The notion of a cursor will be familiar to you if you’ve ever had to deal with file pointers. These keep track explicitly of what location in a file you are reading from or writing to. Tracking a file pointer does result in a more complex mental model, and in higher level languages the default toolsets abstract it away so you don’t have to keep track of it in your head. But in databases it’s still alive and well.

The idea of an explicit cursor comes in handy with databases where there can be many people writing to or reading from a table at any given time. We can think of an army of small robots, crawling through the catacombs, carrying out the instructions of their users on the other side of the bridge. This lets us reason explicitly about what to do when two robots want to read the same piece of information at the same time. Or even trickier, when two robots both want to change the same piece of information at the same time. Or hairier still, when one robot has made a copy of a piece of data, and then another robot comes behind them and writes a new value to it. This topic is known as concurrency and different database designs handle concurrency differently. They all are appropriate for different use cases and come with their trade-offs. But the important part is that having cursors forces us to think about concurrency a little more explicitly.

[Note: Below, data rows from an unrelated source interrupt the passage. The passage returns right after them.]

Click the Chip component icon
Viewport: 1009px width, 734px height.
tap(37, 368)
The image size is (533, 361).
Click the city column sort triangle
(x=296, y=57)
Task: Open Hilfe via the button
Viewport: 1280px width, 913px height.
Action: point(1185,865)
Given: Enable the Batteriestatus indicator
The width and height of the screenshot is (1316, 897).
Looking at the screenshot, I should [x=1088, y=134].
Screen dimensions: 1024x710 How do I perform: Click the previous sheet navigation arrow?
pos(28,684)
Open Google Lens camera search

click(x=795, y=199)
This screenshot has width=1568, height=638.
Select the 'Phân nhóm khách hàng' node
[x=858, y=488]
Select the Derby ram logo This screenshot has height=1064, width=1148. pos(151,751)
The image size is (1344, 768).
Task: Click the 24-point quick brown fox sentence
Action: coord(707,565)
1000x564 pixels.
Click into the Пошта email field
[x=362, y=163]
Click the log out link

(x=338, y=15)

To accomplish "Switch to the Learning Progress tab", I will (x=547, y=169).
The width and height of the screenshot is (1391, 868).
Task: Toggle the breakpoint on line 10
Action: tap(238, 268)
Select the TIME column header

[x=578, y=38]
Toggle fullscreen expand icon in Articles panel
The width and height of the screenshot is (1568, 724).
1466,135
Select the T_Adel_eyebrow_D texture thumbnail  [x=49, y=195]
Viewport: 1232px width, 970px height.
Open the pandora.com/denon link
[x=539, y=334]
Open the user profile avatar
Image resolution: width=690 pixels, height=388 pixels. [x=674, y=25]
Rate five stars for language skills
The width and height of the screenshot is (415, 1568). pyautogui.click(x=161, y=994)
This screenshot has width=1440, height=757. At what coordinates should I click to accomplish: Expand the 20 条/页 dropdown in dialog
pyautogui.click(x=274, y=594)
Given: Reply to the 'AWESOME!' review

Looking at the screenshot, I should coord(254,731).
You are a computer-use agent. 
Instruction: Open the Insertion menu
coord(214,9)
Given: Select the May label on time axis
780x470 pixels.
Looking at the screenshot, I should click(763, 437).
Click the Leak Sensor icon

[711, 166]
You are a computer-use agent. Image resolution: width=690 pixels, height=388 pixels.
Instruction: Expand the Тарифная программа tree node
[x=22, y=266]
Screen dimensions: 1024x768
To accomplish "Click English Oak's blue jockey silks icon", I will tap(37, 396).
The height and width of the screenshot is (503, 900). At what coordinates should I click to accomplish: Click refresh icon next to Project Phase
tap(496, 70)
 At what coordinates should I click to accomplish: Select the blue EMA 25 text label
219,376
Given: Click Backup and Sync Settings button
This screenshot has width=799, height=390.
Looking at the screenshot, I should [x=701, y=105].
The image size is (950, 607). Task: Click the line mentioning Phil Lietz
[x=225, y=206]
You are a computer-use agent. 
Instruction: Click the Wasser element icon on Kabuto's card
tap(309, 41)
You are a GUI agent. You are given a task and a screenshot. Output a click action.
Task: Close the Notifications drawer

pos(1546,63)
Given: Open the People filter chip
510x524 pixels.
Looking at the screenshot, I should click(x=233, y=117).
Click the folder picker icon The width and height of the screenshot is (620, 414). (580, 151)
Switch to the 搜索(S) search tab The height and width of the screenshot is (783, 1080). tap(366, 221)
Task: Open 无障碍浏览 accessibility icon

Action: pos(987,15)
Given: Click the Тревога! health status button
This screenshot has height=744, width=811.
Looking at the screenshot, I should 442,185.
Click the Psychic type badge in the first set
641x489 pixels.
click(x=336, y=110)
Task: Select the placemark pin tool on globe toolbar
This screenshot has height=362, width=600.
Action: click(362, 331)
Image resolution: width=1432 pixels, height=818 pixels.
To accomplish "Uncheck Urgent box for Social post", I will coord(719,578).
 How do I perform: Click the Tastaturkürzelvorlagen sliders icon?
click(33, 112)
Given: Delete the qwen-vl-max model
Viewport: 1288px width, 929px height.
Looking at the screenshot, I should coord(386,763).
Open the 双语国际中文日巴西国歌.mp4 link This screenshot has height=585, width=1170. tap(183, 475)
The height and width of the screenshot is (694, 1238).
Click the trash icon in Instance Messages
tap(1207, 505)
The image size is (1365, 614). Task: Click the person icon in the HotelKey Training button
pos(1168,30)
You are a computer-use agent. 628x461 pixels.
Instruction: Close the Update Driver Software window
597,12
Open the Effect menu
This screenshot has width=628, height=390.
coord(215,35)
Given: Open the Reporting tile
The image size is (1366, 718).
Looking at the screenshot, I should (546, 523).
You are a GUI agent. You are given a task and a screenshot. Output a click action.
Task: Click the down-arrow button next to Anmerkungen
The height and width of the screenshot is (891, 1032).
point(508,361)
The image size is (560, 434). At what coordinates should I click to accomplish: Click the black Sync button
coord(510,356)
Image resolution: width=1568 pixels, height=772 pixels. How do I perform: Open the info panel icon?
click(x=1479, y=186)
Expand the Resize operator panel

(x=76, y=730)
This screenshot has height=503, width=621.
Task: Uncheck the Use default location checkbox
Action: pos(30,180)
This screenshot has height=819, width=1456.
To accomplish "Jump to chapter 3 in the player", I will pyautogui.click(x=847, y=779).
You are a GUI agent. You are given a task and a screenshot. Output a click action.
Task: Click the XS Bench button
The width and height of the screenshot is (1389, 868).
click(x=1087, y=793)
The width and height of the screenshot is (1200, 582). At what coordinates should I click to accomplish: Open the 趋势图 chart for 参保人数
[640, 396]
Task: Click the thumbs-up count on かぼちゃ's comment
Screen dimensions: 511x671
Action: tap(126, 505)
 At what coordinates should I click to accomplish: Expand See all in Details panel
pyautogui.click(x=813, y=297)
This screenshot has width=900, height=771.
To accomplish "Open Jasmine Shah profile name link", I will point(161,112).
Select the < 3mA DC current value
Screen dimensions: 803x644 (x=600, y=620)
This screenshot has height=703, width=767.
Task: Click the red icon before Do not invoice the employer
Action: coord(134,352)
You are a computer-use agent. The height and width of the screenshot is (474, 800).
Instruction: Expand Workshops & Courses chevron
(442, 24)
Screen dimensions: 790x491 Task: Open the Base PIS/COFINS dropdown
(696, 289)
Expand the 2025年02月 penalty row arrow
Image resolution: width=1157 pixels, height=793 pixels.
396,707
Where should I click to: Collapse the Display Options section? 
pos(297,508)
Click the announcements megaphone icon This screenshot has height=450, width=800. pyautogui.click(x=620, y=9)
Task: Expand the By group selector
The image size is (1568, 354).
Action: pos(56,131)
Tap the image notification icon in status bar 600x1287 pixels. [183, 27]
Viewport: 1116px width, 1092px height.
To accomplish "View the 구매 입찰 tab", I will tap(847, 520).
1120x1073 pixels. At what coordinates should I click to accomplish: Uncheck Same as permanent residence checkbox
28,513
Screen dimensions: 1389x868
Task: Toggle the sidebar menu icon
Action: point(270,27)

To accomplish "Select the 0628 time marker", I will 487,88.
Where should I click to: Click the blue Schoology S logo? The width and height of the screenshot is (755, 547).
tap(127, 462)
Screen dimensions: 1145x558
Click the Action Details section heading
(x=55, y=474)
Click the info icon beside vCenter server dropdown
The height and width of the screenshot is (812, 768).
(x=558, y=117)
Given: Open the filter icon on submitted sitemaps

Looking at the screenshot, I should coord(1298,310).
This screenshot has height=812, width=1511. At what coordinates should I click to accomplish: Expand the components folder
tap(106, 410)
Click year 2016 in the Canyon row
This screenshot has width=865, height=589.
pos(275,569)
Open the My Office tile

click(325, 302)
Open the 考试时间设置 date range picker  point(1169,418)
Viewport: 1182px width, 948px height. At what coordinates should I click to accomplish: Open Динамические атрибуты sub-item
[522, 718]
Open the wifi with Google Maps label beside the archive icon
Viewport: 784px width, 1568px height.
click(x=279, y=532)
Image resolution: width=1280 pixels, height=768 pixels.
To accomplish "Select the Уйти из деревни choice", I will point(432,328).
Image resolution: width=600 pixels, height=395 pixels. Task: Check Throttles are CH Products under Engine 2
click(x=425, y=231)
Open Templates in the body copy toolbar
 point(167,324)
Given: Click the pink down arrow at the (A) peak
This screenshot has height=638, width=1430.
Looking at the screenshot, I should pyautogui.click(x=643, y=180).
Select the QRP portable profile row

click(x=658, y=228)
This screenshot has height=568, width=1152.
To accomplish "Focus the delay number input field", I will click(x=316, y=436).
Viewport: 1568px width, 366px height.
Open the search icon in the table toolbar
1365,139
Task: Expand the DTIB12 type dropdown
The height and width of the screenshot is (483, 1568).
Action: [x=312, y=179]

cursor.execute("SELECT * FROM breakfast")

SQL is the language of the cursor robots (pronounced "sequel" by two-thirds of LinkedIn and "ess-kew-ell" by the other third.) It reads like instructions written by Yoda—backwards and out of order. But luckily the order is consistent and if you have a cheat sheet you can get it right every time. If you are new to SQL or want to up your your game there are some fantastic learning resources to choose from, and a DuckDuckGo search of " sql cheat sheet" gets you two months of SQL course knowledge printable on an A4/letter-sized piece of paper.

Once you get comfortable using SQL to talk to the cursor-robots you can get them to do astounding things. I myself have been using SQL for close to 10 years, but when I see a real SQL artisan at work I am in awe. They can sweet talk the robots into gathering the exact 83,003 items they need out of billions, light them on fire, juggle them in a figure-eight, and weave them into a poncho. SQL may be far from natural for humans, but it is custom built for finding and manipulating items in tables. If you can shoehorn your data manipulation into a SQL statement, SQL will usually be able to do it a lot faster than you can. Let the cursor-robots do your dirty work.

Taking things to the next level

If all this isn't enough to scare you off then, congratulations! Your relational database relationship has graduated to the status of second date. Now go make beautiful tables together.